Clinical Professor of General Practice at Deakin University, Professor Gerard Gill told MJA InSight: “We need to look at the effect that continuity of care and the doctor–patient relationship have on how people take up messages. It’s unfortunate that general practice research capability in Australia has been reduced to almost nothing because there’s no funding”.
Respiratory Physician from St John of God Midland Public and Private Hospitals Dr Dave Manners said that techniques that engage and enable smokers to make more positive health choices work much better than a lecture.
“A brief motivational discussion followed by an online referral to QUITLINE is a great option for time poor clinicians and may lead to cessation rates of 20%.”
Although the results from the larger study have not yet been analysed, the qualitative feedback was that a self-help manual gave patients a certain level of control as they could look at it on their own terms.
“Yeah, I could pick it up when I felt like reading it, it is not thrust upon you like when you are watching TV and I learn stuff …” one participant reported.
As people with higher risk of lung cancer often normalise their respiratory symptoms, the manual provided a list of symptoms to give patients a clearer idea of what to look out for and when to take action.
“We discussed a 3-week rule: if your symptoms haven’t changed over a 3-week period, then that’s a reason to consult your GP, except in the case of hemoptysis, where you need to go straight away,” Professor Emery explained.
The manual also highlighted the need to seek help early when symptoms are noticed.
“So I read about the guy who left it too late in the booklet, I thought, nah, that’s not going to be me …” one participant said.
Population screening for lung cancer is not currently recommended in Australia for reasons of cost, feasibility and the high rate of false-positive results.
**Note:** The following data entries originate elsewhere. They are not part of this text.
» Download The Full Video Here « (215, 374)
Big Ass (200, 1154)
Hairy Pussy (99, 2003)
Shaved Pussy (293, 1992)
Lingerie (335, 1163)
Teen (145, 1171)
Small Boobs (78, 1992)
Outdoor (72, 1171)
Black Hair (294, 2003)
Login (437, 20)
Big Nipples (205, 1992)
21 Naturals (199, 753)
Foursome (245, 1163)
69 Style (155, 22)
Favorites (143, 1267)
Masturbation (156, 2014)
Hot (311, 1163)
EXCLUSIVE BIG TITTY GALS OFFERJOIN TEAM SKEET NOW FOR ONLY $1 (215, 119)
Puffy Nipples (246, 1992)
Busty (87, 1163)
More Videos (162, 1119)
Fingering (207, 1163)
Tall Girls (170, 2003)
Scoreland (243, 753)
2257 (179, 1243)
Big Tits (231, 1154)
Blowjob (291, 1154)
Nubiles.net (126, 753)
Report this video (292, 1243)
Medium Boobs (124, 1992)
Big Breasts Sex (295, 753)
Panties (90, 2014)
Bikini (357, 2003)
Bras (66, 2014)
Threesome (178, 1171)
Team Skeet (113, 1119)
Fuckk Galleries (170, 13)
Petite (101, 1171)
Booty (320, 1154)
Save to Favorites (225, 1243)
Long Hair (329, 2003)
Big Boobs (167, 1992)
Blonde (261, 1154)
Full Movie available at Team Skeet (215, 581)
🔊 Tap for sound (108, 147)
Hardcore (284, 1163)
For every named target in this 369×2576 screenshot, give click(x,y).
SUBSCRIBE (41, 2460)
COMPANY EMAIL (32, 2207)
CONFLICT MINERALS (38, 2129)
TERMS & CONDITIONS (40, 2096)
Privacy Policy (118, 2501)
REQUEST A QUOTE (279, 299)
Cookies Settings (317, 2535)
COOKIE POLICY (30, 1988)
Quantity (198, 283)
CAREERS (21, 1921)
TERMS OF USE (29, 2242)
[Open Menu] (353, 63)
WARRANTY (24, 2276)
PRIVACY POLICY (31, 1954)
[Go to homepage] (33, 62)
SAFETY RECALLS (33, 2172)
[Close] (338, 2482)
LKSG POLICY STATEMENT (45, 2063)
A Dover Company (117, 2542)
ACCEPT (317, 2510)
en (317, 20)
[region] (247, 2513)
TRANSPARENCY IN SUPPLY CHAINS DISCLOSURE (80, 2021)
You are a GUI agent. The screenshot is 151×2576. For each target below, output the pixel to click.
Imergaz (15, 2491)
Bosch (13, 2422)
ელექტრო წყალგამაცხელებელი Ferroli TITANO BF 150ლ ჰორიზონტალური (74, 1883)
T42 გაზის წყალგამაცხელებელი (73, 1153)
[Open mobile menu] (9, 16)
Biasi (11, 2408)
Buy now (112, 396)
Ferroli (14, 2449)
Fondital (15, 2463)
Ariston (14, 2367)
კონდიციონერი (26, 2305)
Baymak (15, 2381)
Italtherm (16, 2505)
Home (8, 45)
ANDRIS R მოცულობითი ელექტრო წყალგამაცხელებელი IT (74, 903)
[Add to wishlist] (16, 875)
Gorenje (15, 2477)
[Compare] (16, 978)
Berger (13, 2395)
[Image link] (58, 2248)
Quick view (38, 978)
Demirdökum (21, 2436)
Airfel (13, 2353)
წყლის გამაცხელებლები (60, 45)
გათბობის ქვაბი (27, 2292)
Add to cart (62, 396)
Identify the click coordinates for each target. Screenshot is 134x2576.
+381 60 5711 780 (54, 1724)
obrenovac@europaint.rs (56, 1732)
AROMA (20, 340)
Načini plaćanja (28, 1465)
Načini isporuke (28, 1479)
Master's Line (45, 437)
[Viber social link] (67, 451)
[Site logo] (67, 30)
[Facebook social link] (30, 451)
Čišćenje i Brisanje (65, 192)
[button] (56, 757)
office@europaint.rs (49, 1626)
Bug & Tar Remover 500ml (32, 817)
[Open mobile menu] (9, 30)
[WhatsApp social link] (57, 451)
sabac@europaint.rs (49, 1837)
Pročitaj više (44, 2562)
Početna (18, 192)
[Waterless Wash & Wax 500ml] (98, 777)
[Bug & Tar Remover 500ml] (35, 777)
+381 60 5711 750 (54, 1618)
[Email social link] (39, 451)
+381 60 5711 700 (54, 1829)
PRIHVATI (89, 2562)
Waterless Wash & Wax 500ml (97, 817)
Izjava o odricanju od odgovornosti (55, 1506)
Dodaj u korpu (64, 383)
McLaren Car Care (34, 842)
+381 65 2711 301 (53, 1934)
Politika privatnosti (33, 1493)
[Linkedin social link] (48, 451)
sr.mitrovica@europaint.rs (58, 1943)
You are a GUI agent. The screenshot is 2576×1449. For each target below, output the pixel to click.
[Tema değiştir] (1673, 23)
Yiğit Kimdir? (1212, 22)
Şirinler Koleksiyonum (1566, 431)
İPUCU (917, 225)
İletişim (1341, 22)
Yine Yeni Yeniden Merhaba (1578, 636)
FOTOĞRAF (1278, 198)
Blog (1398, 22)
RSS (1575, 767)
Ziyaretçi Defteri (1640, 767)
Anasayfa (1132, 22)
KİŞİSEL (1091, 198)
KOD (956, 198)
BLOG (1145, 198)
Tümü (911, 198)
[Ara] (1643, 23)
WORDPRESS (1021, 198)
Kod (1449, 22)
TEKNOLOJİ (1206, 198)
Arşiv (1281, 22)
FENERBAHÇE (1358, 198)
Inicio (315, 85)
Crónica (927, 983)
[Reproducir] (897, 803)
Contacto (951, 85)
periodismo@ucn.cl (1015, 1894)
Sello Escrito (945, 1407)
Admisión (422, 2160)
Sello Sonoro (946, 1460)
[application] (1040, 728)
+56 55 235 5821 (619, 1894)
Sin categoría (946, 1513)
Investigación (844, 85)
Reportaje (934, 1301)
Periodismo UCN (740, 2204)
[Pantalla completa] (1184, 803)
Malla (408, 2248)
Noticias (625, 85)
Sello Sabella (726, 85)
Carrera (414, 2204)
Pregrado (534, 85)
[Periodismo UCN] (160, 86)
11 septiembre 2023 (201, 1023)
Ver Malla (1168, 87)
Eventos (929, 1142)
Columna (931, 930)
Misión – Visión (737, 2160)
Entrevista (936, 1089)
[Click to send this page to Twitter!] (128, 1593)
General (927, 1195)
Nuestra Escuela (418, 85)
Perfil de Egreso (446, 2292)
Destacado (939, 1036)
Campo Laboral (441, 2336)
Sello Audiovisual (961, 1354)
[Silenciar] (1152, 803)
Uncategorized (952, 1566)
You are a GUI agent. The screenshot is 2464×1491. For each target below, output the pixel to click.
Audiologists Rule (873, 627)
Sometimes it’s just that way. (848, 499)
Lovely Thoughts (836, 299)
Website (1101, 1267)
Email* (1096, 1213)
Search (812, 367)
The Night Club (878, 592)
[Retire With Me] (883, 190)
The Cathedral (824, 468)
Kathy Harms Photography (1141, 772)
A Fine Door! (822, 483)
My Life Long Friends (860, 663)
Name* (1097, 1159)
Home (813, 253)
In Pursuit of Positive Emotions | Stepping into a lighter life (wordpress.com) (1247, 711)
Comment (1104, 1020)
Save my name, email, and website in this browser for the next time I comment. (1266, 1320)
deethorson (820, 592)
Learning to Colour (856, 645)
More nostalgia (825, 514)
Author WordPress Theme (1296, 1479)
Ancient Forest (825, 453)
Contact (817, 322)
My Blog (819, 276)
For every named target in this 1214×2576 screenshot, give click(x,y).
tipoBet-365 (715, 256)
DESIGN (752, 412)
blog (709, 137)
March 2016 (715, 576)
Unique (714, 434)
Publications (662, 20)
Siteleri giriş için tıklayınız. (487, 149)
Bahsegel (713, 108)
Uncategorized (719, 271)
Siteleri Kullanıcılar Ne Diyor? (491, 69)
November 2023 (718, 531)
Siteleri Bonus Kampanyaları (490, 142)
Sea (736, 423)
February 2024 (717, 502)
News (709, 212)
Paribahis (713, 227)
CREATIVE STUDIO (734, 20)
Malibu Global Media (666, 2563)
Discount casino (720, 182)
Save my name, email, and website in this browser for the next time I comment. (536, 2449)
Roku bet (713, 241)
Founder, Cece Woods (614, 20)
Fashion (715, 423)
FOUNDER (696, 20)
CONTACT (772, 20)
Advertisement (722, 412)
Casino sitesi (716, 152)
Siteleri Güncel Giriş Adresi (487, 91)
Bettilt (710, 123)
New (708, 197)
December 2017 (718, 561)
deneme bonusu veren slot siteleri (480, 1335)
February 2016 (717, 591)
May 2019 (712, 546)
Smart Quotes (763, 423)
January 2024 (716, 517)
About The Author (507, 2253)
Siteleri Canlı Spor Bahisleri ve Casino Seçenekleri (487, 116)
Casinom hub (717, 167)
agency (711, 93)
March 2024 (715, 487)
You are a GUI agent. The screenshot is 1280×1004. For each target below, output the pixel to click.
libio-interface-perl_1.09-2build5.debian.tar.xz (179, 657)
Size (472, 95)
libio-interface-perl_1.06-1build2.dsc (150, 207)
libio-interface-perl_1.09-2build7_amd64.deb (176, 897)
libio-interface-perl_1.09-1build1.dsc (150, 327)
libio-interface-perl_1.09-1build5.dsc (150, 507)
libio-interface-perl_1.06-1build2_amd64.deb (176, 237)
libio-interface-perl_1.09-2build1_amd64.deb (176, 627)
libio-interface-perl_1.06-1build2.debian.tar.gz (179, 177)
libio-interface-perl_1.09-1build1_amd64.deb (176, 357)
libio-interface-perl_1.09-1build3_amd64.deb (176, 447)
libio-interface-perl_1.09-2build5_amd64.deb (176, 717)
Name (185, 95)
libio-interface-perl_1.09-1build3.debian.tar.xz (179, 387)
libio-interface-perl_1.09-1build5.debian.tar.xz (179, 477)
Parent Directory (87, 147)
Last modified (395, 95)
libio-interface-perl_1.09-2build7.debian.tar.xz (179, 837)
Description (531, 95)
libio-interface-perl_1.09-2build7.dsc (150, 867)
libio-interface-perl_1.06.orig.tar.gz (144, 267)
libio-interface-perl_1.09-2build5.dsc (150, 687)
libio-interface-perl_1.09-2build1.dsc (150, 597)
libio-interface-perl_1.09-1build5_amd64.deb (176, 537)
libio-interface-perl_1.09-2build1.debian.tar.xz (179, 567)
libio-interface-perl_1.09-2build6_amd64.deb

At only $1–2 a booklet, the authors hope that the CHEST intervention may be a cheaper option.
“This may be a lower cost option for a slightly larger group of people who we know are at increased risk of lung cancer. It may reduce delayed presentation, which may be another contributor in improving outcomes in lung cancer,” Professor Emery suggested.
The results of the larger study, including the health economics, will be available later in 2017.